[TASK DIRECTIONS] Restate word for word the lines below that run from the one holding "This screenshot has height=618, width=1141." through the one holding "Given: View Disable", inclusive. Pictures don't belong in the copy.

(PROVIDED RECORDS)

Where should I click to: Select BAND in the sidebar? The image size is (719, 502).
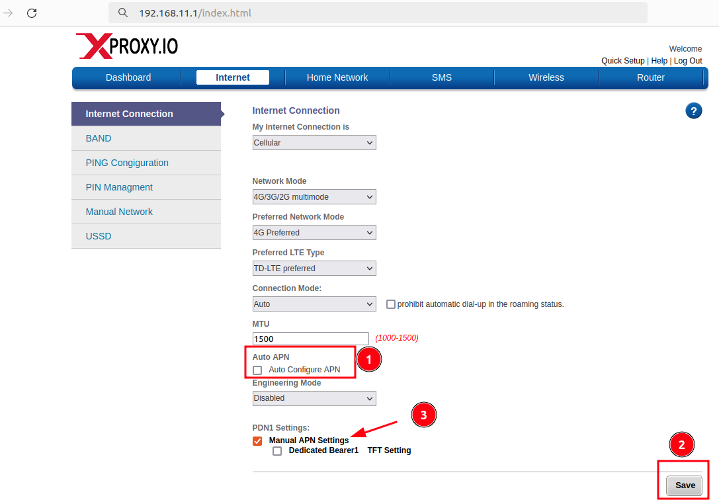[99, 138]
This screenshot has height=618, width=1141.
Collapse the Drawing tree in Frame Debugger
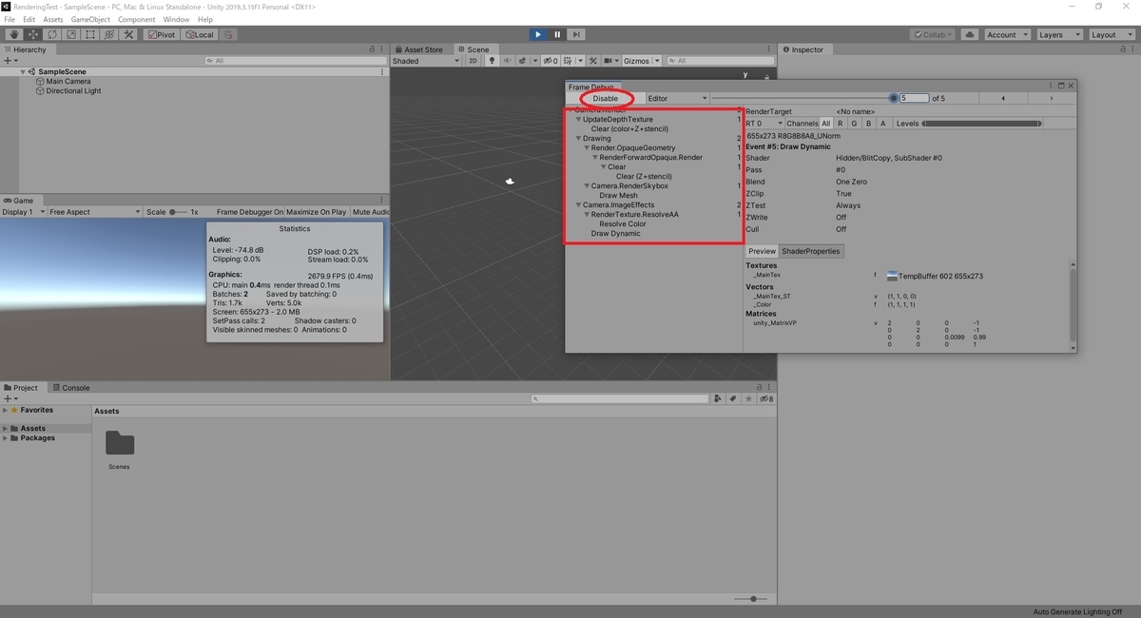pyautogui.click(x=578, y=138)
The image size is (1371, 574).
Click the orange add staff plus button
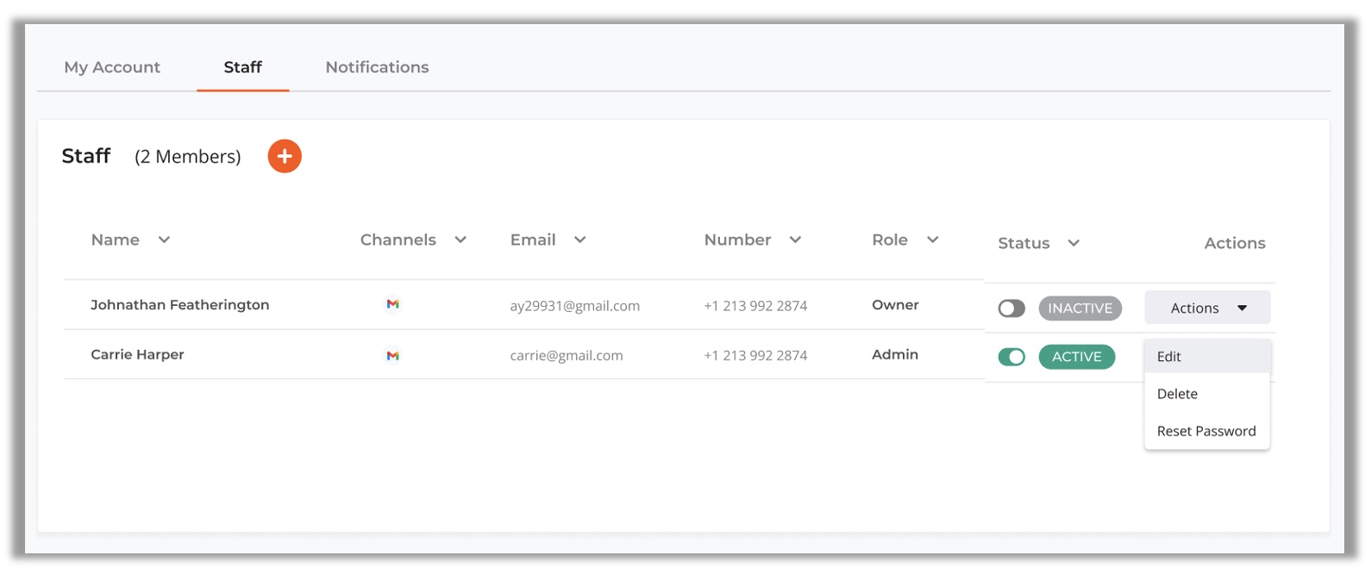click(285, 156)
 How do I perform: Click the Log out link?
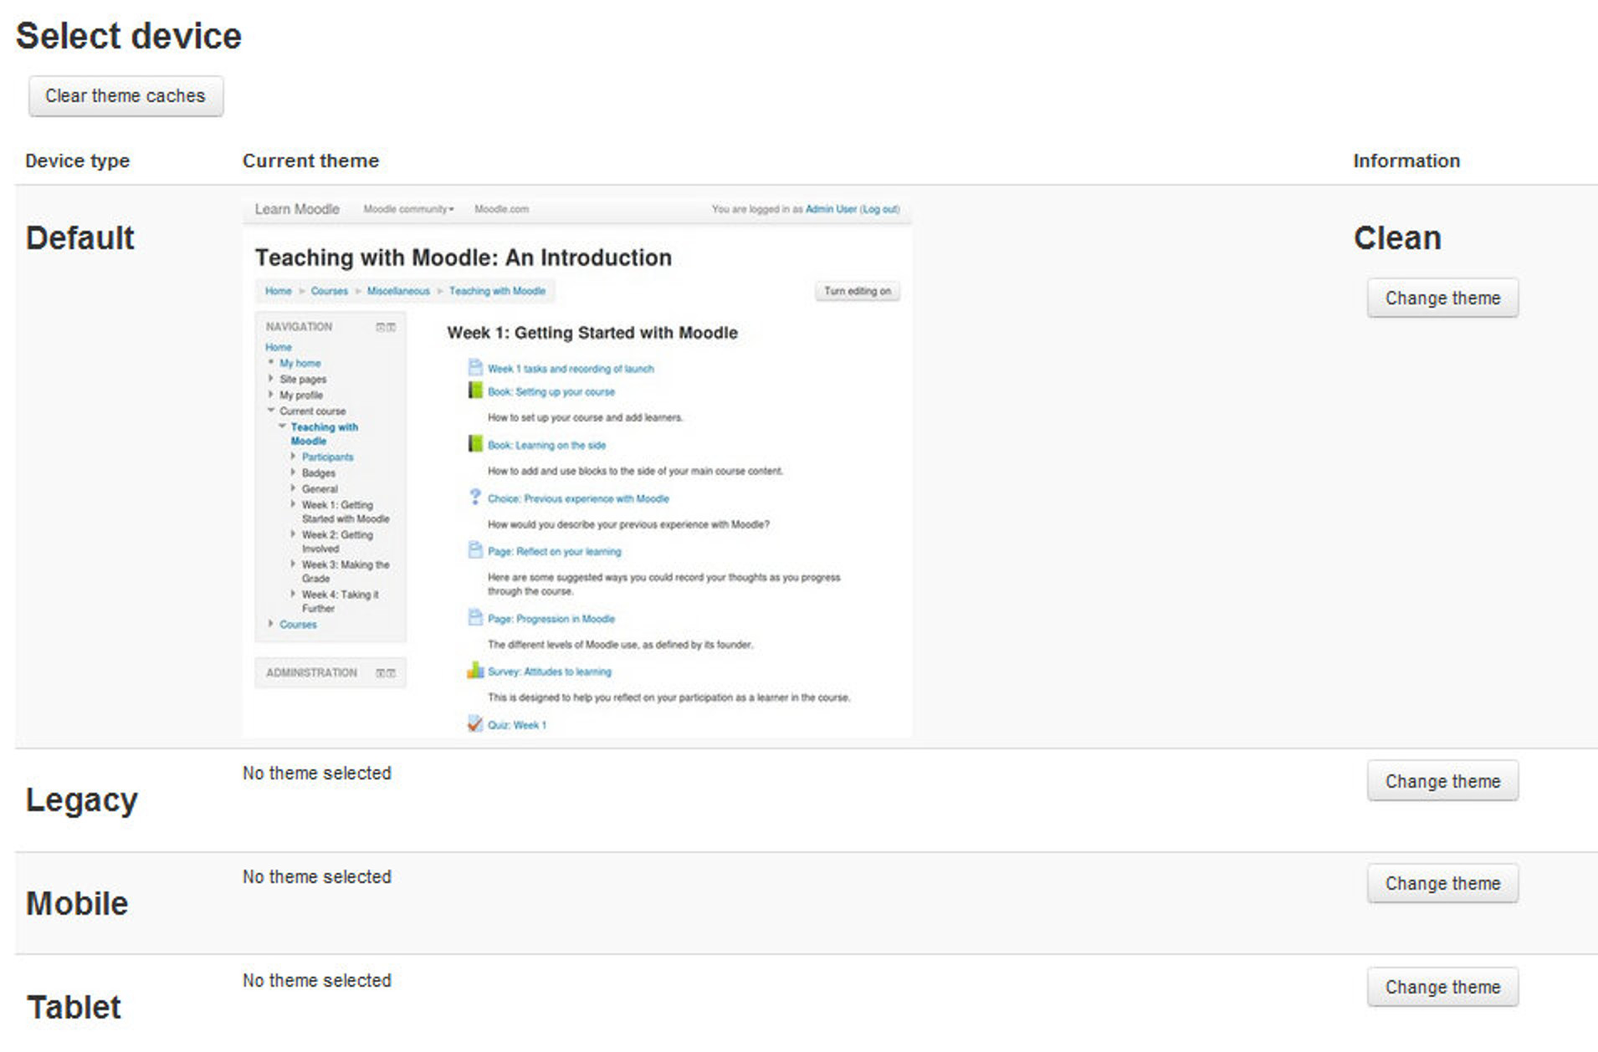[x=879, y=209]
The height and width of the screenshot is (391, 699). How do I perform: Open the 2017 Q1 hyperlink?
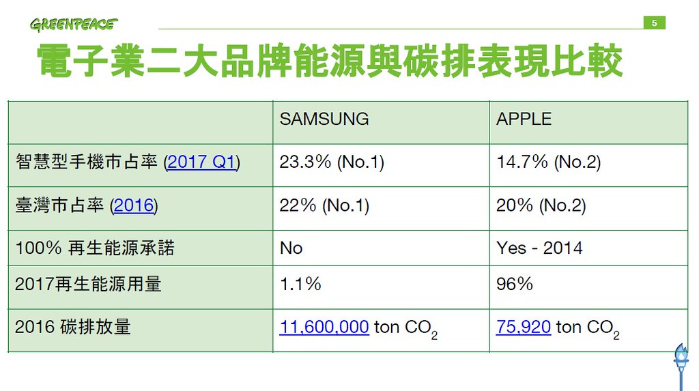click(x=201, y=162)
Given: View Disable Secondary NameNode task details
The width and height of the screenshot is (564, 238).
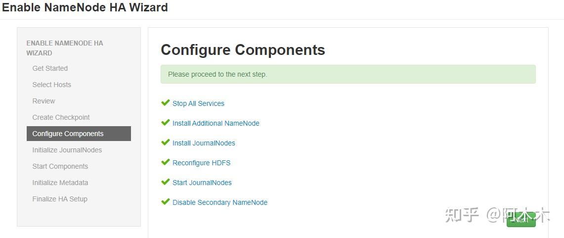Looking at the screenshot, I should (219, 202).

(End PROVIDED RECORDS)

[SOLVED EXERCISE]
This screenshot has height=618, width=1141.
Collapse the Drawing tree in Frame Debugger
pyautogui.click(x=578, y=138)
The image size is (1371, 574).
Click the orange add staff plus button
click(285, 156)
 How do I perform: Click the Log out link?
[x=879, y=209]
The height and width of the screenshot is (391, 699). How do I perform: Open the 2017 Q1 hyperlink?
click(x=201, y=162)
Given: View Disable Secondary NameNode task details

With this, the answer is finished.